WHAT TO DO.
Copy the following text on uncertainty in forecasting word for word and in full.

SELECTED TEXT.
# How confident are you? Assessing the uncertainty in forecasting

### Introduction

Some people think that the main idea of forecasting is in predicting the future as accurately as possible. I have bad news for them. The main idea of forecasting is in decreasing the uncertainty.

Think about it: any event that we want to predict has some systematic components $$\mu_t$$, which could potentially be captured by our model, and a random error $$\epsilon_t$$. The latter might not be purely random in its nature, but this component absorbs all the factors that we cannot predict. For example, it is impossible to predict, whether a specific person will get ill in a specific day and go to a hospital. So, the observed demand (you can bravely substitute this word by whatever you work with) can be roughly represented in the following way:
\label{eq:demand}
y_t = \mu_t + \epsilon_t,

where $$y_t$$ is the actual value of demand (there is another formula for the multiplicative model, but it does not change the discussion, so we skip it for now in order not to overcomplicate things). And here comes the revelation: what we usually do in forecasting, is capture $$\mu_t$$ as correctly as possible, so that we could predict the structure, and infer somehow the uncertainty $$\epsilon_t$$ around it. When it comes to $$\epsilon_t$$, all that we can usually do is estimate its mean and variance.

SUPPLIED INFORMATION.
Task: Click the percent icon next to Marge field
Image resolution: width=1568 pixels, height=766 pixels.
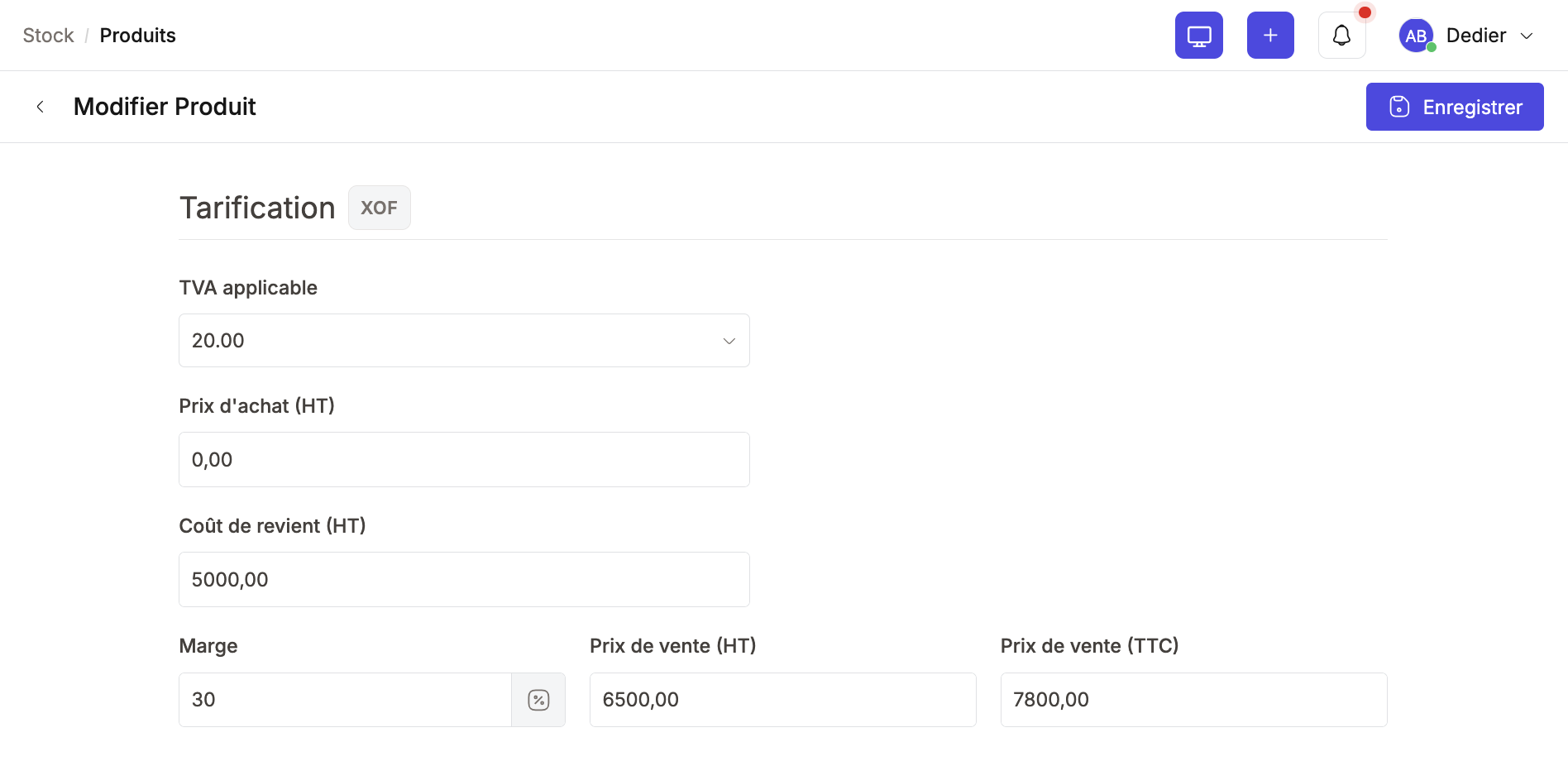Action: (538, 699)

REPLY TO THE EXERCISE.
# How confident are you? Assessing the uncertainty in forecasting

### Introduction

Some people think that the main idea of forecasting is in predicting the future as accurately as possible. I have bad news for them. The main idea of forecasting is in decreasing the uncertainty.

Think about it: any event that we want to predict has some systematic components $$\mu_t$$, which could potentially be captured by our model, and a random error $$\epsilon_t$$. The latter might not be purely random in its nature, but this component absorbs all the factors that we cannot predict. For example, it is impossible to predict, whether a specific person will get ill in a specific day and go to a hospital. So, the observed demand (you can bravely substitute this word by whatever you work with) can be roughly represented in the following way:
\label{eq:demand}
y_t = \mu_t + \epsilon_t,

where $$y_t$$ is the actual value of demand (there is another formula for the multiplicative model, but it does not change the discussion, so we skip it for now in order not to overcomplicate things). And here comes the revelation: what we usually do in forecasting, is capture $$\mu_t$$ as correctly as possible, so that we could predict the structure, and infer somehow the uncertainty $$\epsilon_t$$ around it. When it comes to $$\epsilon_t$$, all that we can usually do is estimate its mean and variance.